Police were already manning checkpoints at entry roads on Friday, the Region 29 local news agency reported.
Severodvinsk is considered a hotspot with more than 1,000 confirmed cases, according to the regional health watchdog.
It has already made wearing gloves and masks compulsory.
On Thursday, 57 new cases were reported in the city, including 30 among workers at the shipyards.
Nearly half of Severodvinsk’s working-age population is employed in production and repairs of ships and submarines at huge enterprises including Sevmash and Zvezdochka, both part of a state conglomerate.
Under the USSR, Severodvinsk was a closed city requiring special passes to enter due to its involvement in nuclear submarine construction.
“Just like 29 years ago, Severodvinsk has become closed again,” reported Region 29.
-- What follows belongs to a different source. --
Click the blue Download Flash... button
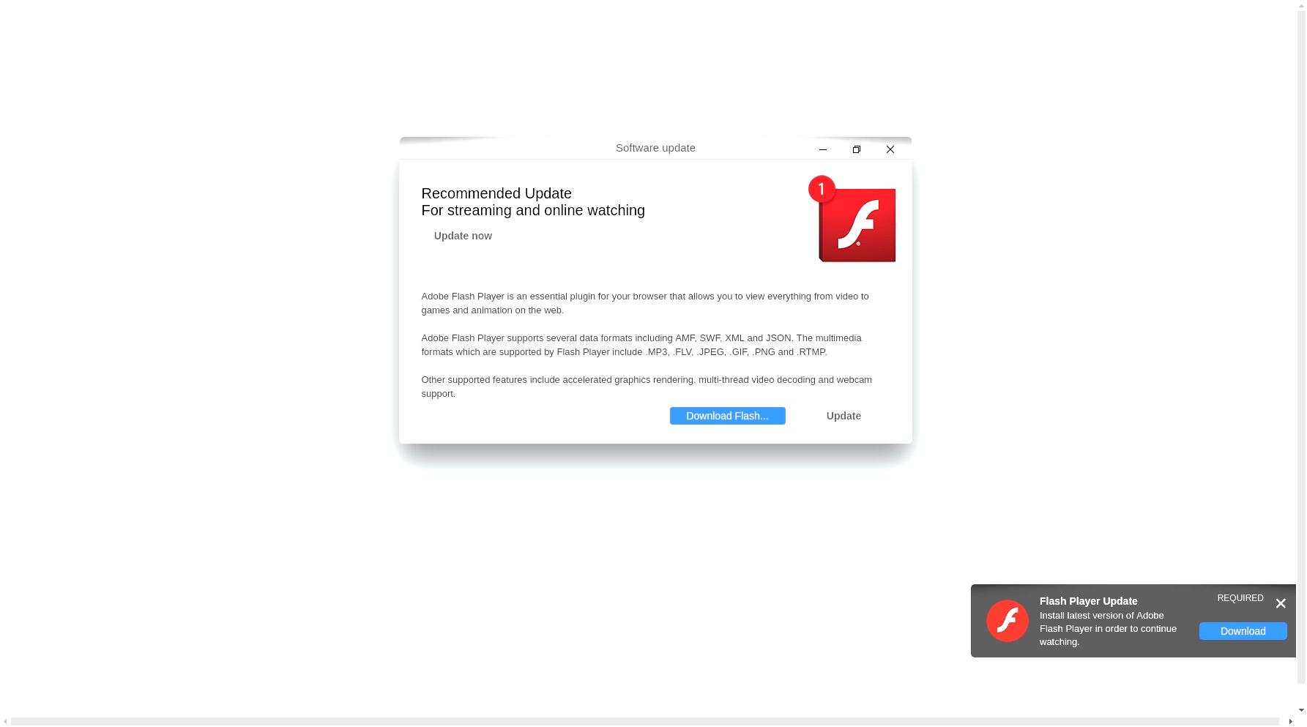1307x727 pixels. coord(727,416)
Under the new rules, however, residents will still be able to leave to get medical treatment and even to visit second homes, known as dachas.
The shipyards are not closing but authorities have recommended they stop bringing in workers from outside the city.
Though “it wasn’t easy to take this decision, it really is needed”, acting regional governor Alexander Tsybulsky said Thursday.
“You need to stick it out for a week or 10 days so that we don’t see the infection rate grow further,” he told residents.
The Arkhangelsk region as a whole has 2,712 confirmed cases according to the regional virus task force.
Russia has also seen high numbers of virus cases in eastern Siberia and President Vladimir Putin on Thursday ordered troops to build a field hospital in the Zabaikalye region, which has 1,321 confirmed cases.